Data under study

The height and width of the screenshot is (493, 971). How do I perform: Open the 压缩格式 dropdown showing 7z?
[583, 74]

...

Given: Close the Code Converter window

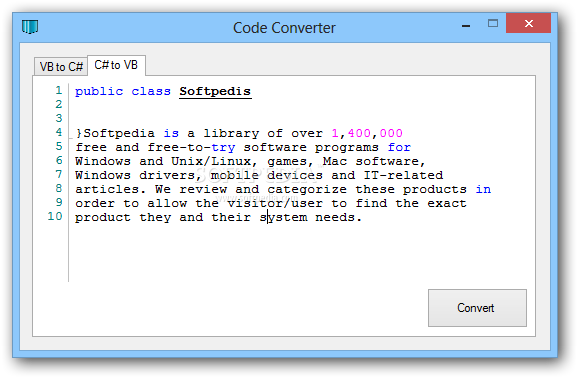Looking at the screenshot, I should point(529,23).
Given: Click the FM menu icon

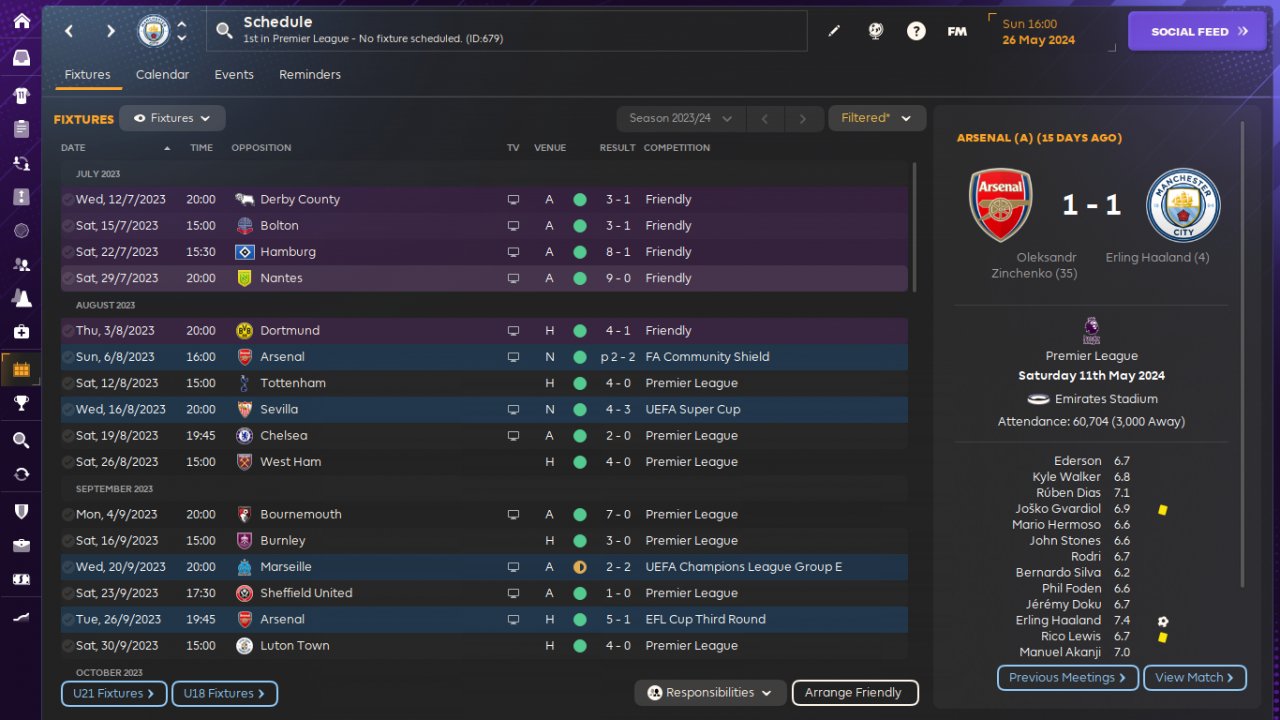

What to work on
Beginning with the line above that contains "Given: Close the Code Converter window" and finishing with the line that contains "Given: Click the FM menu icon", print those lines exactly and only. Skip all pictures.

Written reply
Given: Close the Code Converter window

Looking at the screenshot, I should point(529,23).
Given: Click the FM menu icon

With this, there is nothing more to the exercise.